INSTRUCTION.
In the forum thread about OSD write performance slowing down, which OSD do Igor's steps say to restart first?

EXCERPT PROVIDED.
:::

Re: quincy 17.2.6 - write performance continuously slowing down until OSD restart needed

[Date Prev][Date Next][Thread Prev][Thread Next][Date Index][Thread Index]

 



Thank you, Igor. I will try to see how to collect the perf values. Not sure
about restarting all OSDs as it's a production cluster, is there a less
invasive way?

/Z

On Tue, 9 May 2023 at 23:58, Igor Fedotov <igor.fedotov@xxxxxxxx> wrote:

> Hi Zakhar,
>
> Let's leave questions regarding cache usage/tuning to a different topic
> for now. And concentrate on performance drop.
>
> Could you please do the same experiment I asked from Nikola once your
> cluster reaches "bad performance" state (Nikola, could you please use this
> improved scenario as well?):
>
> - collect perf counters for every OSD
>
> - reset perf counters for every OSD
>
> -  leave the cluster running for 10 mins and collect perf counters again.
>
> - Then restart OSDs one-by-one starting with the worst OSD (in terms of
> subop_w_lat from the prev step). Wouldn't be sufficient to reset just a few
> OSDs before the cluster is back to normal?
>
> - if partial OSD restart is sufficient - please leave the remaining OSDs
> run as-is without reboot.
>
> - after the restart (no matter partial or complete one - the key thing
> it's should successful) reset all the perf counters and leave the cluster
> run for 30 mins and collect perf counters again.
>
> - wait 24 hours and collect the counters one more time
>
> - share all four counters snapshots.
>
>
> Thanks,
>
> Igor
>
> On 5/8/2023 11:31 PM, Zakhar Kirpichenko wrote:
>
> Don't mean to hijack the thread, but I may be observing something similar
> with 16.2.12: OSD performance noticeably peaks after OSD restart and then
> gradually reduces over 10-14 days, while commit and apply latencies
> increase across the board.
>
> Non-default settings are:
>
>         "bluestore_cache_size_hdd": {
>             "default": "1073741824",
>             "mon": "4294967296",
>             "final": "4294967296"
>         },
>         "bluestore_cache_size_ssd": {
>             "default": "3221225472",
>             "mon": "4294967296",
>             "final": "4294967296"
>         },
> ...
>         "osd_memory_cache_min": {
>             "default": "134217728",
>             "mon": "2147483648",
>             "final": "2147483648"
>         },
>         "osd_memory_target": {
>             "default": "4294967296",
>             "mon": "17179869184",
>             "final": "17179869184"
>         },
>         "osd_scrub_sleep": {
>             "default": 0,
>             "mon": 0.10000000000000001,
>             "final": 0.10000000000000001
>         },
>         "rbd_balance_parent_reads": {
>             "default": false,
>             "mon": true,
>             "final": true
>         },
>
> All other settings are default, the usage is rather simple Openstack /
> RBD.

:::

DATA EXCERPT.
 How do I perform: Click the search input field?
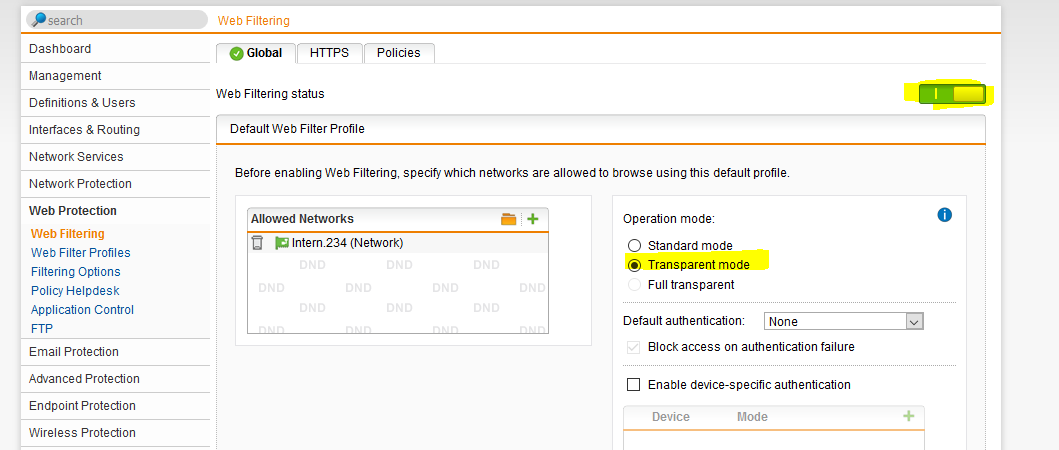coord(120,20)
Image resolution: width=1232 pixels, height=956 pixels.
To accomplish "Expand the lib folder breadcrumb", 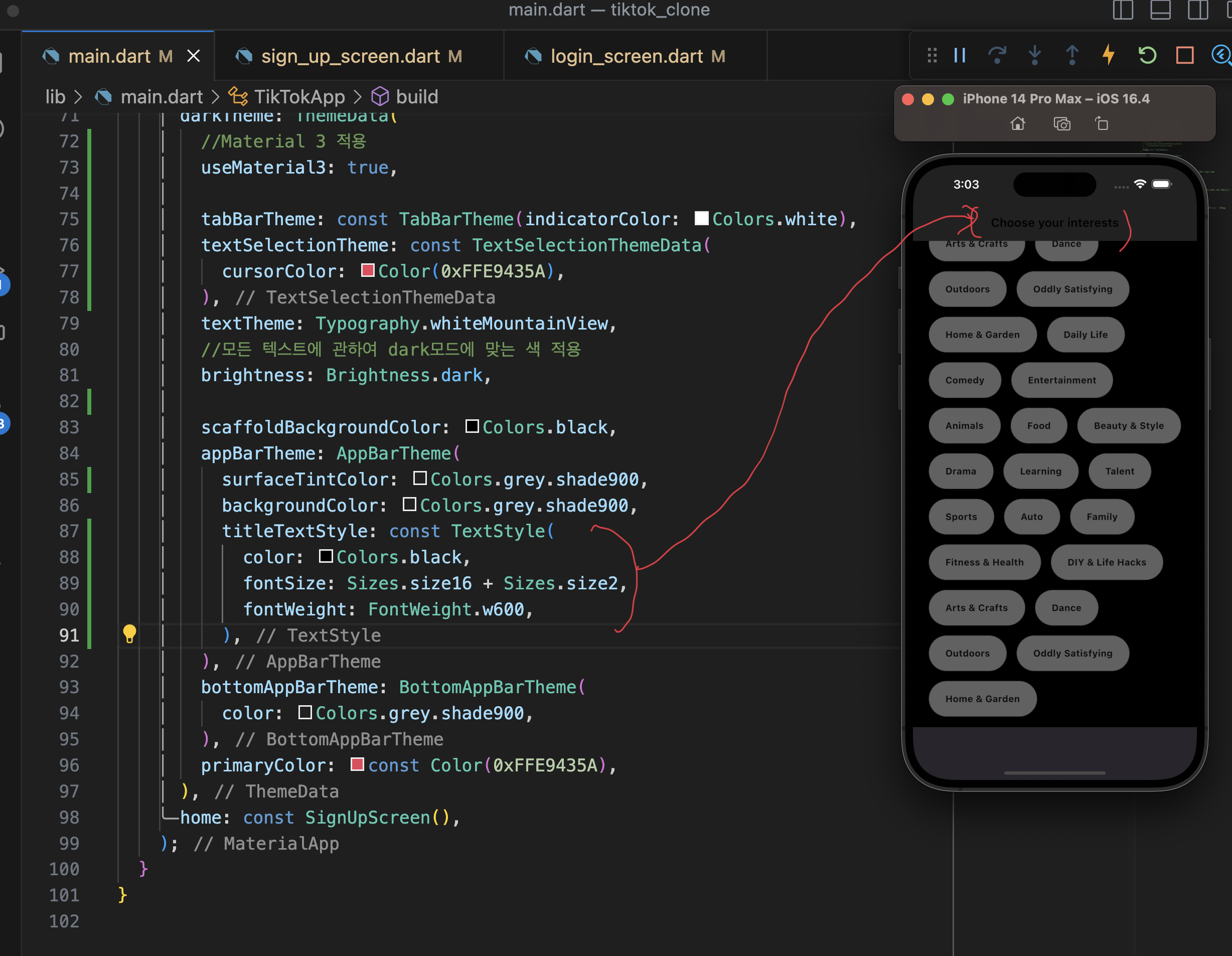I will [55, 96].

:::

CORRECT OUTPUT.
The worst OSD in terms of subop_w_lat from the previous step.